• [What you are asked to do]: Return every line of the listing below that contains the string "value". Case counts.

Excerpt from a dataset
— Start —
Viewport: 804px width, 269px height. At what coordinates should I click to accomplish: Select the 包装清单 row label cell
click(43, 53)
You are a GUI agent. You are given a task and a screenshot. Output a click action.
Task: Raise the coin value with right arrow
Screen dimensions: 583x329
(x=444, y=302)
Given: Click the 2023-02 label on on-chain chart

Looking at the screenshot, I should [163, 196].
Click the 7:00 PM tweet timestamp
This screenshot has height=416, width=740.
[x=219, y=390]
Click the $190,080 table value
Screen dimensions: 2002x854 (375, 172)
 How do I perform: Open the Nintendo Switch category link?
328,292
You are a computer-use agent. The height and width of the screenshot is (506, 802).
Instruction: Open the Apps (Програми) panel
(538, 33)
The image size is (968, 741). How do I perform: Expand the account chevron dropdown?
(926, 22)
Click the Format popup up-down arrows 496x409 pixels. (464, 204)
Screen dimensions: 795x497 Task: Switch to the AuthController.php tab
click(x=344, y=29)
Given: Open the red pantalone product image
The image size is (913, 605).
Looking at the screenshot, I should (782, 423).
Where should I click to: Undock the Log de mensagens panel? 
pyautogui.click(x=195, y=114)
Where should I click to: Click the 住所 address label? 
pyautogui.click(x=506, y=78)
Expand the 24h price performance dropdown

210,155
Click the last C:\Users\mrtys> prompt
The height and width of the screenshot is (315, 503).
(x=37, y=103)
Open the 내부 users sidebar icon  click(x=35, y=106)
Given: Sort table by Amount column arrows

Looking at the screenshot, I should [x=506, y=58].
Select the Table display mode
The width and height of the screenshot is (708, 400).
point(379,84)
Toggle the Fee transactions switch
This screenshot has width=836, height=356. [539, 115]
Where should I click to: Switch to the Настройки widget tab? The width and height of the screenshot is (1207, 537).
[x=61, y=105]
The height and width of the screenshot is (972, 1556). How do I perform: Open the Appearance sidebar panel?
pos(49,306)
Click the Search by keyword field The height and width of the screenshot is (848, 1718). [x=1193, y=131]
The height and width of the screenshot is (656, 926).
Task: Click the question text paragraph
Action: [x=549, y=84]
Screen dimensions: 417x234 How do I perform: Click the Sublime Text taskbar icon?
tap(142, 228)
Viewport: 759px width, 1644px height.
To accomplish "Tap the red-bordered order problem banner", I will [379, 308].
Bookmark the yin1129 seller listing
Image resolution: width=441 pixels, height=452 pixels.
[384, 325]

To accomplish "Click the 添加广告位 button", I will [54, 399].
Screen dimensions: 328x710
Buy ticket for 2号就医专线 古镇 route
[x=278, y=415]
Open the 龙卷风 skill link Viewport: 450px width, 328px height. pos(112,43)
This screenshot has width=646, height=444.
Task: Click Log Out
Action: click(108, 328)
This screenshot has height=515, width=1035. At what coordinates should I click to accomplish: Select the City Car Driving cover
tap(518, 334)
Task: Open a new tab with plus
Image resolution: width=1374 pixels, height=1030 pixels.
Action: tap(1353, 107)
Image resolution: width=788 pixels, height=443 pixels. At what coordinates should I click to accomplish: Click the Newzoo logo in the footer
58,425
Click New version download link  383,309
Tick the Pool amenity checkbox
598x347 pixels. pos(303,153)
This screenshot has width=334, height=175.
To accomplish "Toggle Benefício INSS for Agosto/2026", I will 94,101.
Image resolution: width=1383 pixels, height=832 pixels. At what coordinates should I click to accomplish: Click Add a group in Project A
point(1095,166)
— End —
• [Task response]:
Task: Raise the coin value with right arrow
Click the $190,080 table value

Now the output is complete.